Problem description: What you return should match the data below exactly, line for line.

Records from a collection:

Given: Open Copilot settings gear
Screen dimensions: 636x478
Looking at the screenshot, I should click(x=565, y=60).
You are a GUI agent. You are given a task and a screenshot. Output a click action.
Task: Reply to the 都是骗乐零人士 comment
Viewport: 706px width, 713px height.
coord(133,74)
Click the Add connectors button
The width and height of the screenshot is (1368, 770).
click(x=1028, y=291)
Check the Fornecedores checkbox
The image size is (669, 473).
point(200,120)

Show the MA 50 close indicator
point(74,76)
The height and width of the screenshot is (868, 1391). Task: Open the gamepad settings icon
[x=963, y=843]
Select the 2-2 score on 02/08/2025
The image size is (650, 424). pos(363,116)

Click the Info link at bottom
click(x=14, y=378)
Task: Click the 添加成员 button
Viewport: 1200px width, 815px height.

Output for this task:
Given: Open Copilot settings gear
Screen dimensions: 636x478
Looking at the screenshot, I should click(x=565, y=60).
You are a GUI agent. You are given a task and a screenshot. Output a click action.
Task: Reply to the 都是骗乐零人士 comment
Viewport: 706px width, 713px height.
coord(133,74)
Click the Add connectors button
The width and height of the screenshot is (1368, 770).
click(x=1028, y=291)
Check the Fornecedores checkbox
The image size is (669, 473).
point(200,120)

Show the MA 50 close indicator
point(74,76)
The height and width of the screenshot is (868, 1391). Task: Open the gamepad settings icon
[x=963, y=843]
Select the 2-2 score on 02/08/2025
The image size is (650, 424). pos(363,116)

Click the Info link at bottom
click(x=14, y=378)
Task: Click the 添加成员 button
Viewport: 1200px width, 815px height.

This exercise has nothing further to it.